Une citation bien connue s’énonce comme suit : « En ce monde rien n’est certain, à part la mort et les impôts. » Toutefois, on oublie souvent que le décès entraîne d’autres dépenses qui peuvent aussi être inévitables. « Les frais d’homologation sont habituellement exigibles immédiatement; viennent ensuite les frais funéraires, les frais juridiques et peut-être même les gains en capital sur le chalet familial, souligne Mme Seberras. Si vous n’avez pas prévu de liquidités pour ces dépenses dans votre plan successoral, vos bénéficiaires pourraient se retrouver dans une situation difficile. » Mme Ewing affirme qu’il existe des stratégies et des produits financiers qui peuvent aider à alléger une partie de ce fardeau et fournir ces liquidités. Il peut être utile de discuter de vos options avec un conseiller ou une conseillère en gestion de patrimoine.

No 6 – Se passer de conseils professionnels

À moins d’un examen attentif de votre situation personnelle, votre plan (ou son absence) peut entraîner diverses conséquences imprévues, en particulier si certains éléments de votre plan se contredisent ou ne parviennent pas à alléger votre fardeau fiscal.

« Par exemple, supposons que vous léguez un compte enregistré à vos enfants et le produit d’une assurance à votre conjoint ou conjointe. Cela semble assez simple, mais vous avez en fait entraîné des impôts élevés qui peuvent éroder l’héritage de vos enfants », explique Mme Ewing. Si vous aviez fait l’inverse, il n’y aurait pas de conséquences fiscales immédiates, car les conjoints peuvent généralement recevoir le compte enregistré en franchise d’impôt. « Vous pouvez voir à quel point une situation qui peut vous sembler facile à régler a souvent des conséquences fiscales que les gens ne connaissent pas. »

Mme Seberras ajoute que les conséquences imprévues de ce genre découlent souvent d’une réflexion en silos sur les différents aspects du plan successoral, plutôt qu’une réflexion globale, ce pour quoi les professionnels de la gestion de patrimoine ont été formés.

Rassemblez tous les faits avant de faire un pronostic.
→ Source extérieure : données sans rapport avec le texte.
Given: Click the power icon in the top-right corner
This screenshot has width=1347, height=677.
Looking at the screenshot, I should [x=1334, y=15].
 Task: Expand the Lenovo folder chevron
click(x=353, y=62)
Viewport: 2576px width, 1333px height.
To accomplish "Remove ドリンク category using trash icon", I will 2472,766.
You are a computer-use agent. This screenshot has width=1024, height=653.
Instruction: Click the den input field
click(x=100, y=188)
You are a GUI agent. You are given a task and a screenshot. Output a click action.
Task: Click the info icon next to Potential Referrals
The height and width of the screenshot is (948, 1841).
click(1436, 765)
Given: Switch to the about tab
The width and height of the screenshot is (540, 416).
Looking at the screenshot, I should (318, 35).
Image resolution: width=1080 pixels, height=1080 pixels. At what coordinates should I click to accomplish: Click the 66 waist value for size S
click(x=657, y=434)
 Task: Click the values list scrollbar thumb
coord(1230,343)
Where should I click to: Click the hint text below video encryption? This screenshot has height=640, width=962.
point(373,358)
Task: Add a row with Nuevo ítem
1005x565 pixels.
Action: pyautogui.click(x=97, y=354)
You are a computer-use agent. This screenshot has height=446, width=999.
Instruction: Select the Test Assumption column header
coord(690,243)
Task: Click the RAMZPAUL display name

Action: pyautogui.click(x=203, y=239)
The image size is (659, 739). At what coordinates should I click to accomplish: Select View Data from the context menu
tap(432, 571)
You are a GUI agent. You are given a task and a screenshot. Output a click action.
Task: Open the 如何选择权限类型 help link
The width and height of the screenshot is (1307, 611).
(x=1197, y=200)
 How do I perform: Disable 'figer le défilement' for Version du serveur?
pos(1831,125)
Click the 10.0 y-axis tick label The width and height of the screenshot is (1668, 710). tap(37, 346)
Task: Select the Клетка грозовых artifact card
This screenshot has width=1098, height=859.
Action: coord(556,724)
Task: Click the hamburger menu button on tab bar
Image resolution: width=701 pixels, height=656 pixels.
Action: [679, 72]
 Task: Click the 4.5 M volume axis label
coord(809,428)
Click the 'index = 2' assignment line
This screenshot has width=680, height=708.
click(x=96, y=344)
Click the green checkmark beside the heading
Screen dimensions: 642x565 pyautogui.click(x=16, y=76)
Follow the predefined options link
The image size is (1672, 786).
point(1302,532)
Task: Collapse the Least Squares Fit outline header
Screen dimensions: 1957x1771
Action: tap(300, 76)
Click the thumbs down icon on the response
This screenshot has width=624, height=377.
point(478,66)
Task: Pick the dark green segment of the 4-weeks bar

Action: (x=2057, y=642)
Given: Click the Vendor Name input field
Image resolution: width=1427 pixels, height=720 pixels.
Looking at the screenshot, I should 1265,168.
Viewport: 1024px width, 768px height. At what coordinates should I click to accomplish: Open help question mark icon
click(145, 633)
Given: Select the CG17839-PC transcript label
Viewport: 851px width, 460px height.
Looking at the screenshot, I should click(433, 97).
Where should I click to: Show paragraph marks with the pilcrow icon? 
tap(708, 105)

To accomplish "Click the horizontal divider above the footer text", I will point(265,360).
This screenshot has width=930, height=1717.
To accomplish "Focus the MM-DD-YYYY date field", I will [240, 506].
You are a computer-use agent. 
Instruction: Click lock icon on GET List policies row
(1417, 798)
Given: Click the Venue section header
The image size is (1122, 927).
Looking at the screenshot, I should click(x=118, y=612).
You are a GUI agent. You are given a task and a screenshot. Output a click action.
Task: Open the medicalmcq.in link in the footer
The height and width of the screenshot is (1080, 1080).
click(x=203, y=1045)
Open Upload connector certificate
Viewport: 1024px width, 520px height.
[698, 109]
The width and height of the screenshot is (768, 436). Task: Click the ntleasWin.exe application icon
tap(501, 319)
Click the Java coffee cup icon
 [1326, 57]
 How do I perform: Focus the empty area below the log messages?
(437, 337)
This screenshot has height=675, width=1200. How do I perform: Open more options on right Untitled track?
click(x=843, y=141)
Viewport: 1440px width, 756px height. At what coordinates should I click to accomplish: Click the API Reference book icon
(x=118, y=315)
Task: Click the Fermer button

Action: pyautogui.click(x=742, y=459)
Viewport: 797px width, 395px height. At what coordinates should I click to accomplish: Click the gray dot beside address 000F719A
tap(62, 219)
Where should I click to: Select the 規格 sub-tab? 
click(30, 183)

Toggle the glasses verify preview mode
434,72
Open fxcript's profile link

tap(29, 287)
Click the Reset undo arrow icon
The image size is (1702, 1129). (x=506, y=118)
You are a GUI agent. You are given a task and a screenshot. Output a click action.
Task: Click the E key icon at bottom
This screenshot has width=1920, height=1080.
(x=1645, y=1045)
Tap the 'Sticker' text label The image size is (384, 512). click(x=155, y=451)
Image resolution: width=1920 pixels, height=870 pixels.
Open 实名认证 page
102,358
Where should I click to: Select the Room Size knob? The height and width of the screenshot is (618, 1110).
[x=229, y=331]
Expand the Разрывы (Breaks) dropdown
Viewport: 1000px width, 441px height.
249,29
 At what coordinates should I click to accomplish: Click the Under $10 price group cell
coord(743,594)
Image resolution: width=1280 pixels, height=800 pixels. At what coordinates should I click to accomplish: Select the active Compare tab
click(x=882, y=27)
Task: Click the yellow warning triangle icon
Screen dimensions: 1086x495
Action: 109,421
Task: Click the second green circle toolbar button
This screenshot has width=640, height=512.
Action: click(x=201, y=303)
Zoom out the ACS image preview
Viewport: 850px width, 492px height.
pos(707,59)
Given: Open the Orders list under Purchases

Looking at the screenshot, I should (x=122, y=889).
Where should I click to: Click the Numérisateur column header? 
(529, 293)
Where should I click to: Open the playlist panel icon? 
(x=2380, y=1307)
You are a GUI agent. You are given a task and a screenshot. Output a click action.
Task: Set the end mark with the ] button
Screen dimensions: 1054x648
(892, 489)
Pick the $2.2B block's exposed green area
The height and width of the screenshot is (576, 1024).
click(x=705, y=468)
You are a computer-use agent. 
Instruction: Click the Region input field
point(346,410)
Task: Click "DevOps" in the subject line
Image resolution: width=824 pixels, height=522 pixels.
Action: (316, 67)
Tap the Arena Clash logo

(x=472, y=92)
Les médecins sont particulièrement bien placés pour comprendre l’importance de réunir tous les faits avant de déterminer la bonne ligne de conduite. Bâtir un plan successoral global qui n’entraîne pas de conséquences imprévues peut équivaloir à établir le bon pronostic : pour procéder de la bonne façon, il faut prendre en compte tous les renseignements.

En fin de compte, Mmes Ewing et Seberras conviennent que la perfection est l’ennemi du bien. « Vous n’êtes pas les seuls à repousser cette question, affirme Mme Seberras. Nous ne savons pas ce que l’avenir nous réserve, mais il n’est jamais trop tôt pour commencer. »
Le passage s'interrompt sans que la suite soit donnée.